Mobilisation réussie, plus de 200 manifestant·es jeudi Place de la Comédie à Montpellier pour dénoncer l’effondrement du secteur de l’Action Sociale orchestré par les pouvoirs publics. Les syndicats CGT Action Sociale, CGT Adages, les Unions Locales CGT, Sud Santé Sociaux et Révolution Permanente étaient présents.
L’intersyndicale apporte son soutien technique, financier, communication au mouvement. C’est une réelle chaîne de solidarité qui s’organise autour de ces salariés qui luttent pour ne pas perdre leur emploi. Les heures des associations sont comptées. Un drame social et humanitaire est à craindre pour leur public vulnérable. Les annonces de fermeture tombent les unes après les autres. C’est une quarantaine de salariés qui risquent de se retrouver sur le carreau et des centaines de personnes qui ne seraient plus accompagnées.
Pourtant les déclarations du Conseil Départemental se voulaient rassurantes et inclusives :« la solidarité est une compétence essentielle. Le département est soucieux de toutes ces personnes en difficulté, il ne cesse de batailler pour leur apporter un mieux vivre » lâche Sylvie Pradel, vice-présidente en charge de l’insertion et de l’économie solidaire.
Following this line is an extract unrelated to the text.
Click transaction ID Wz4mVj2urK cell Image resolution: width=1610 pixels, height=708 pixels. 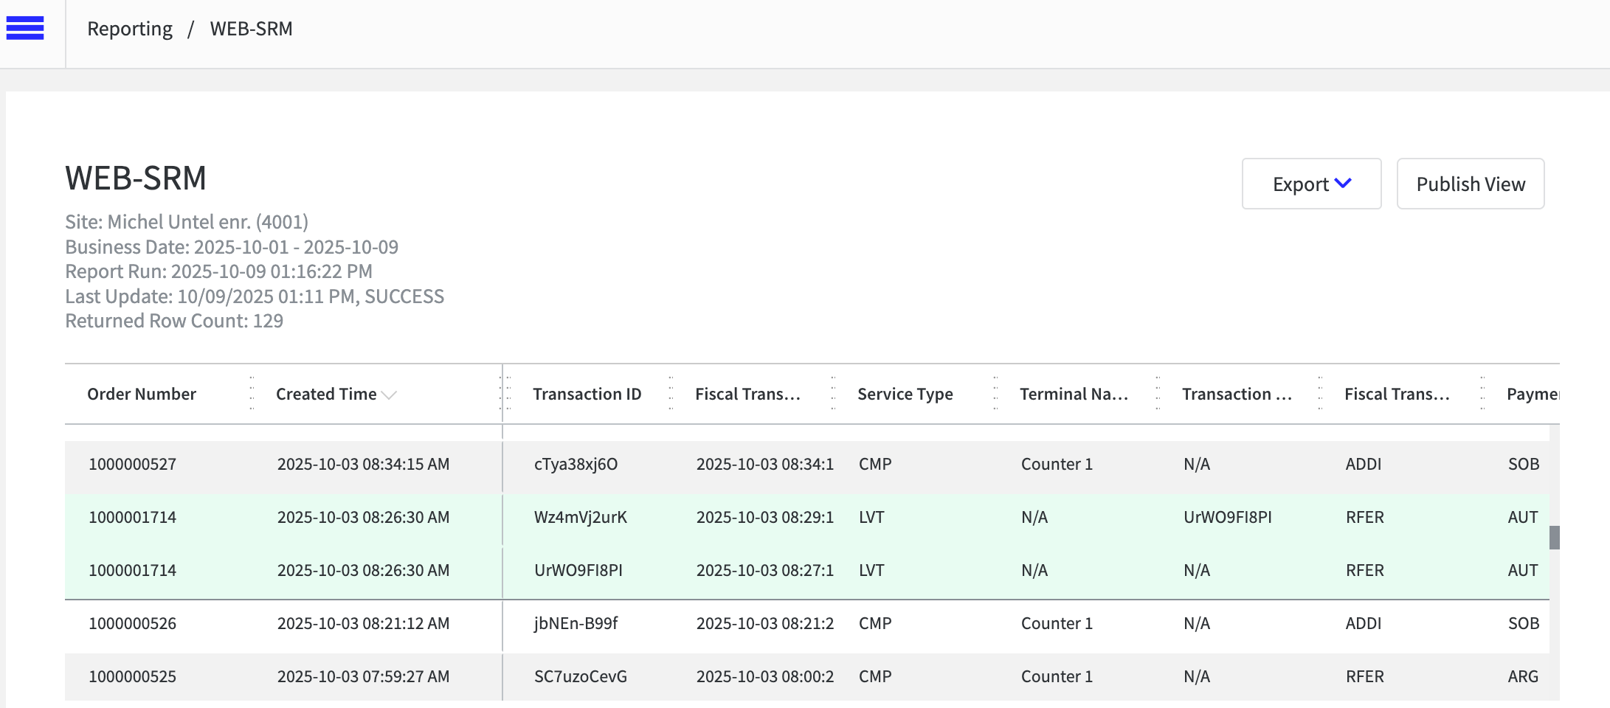(x=580, y=517)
Si le département a du mal à joindre les deux bouts, la métropole, elle, se porte bien d’après Michaël Delafosse. Le 24 juin, jour des comptes administratifs 2024, le Maire se félicite d’une « utilisation des budgets à bon escient ». Le tableau moins glorieux que dépeint Alenka Doulain, élue d’opposition du groupe Mupes (Montpellier union populaire écologique et sociale) semble prendre tout son sens dans le constat d’abandon du secteur social par les pouvoirs publics. Elle dénonce une politique élitiste de la métropole excluant les quartiers populaires.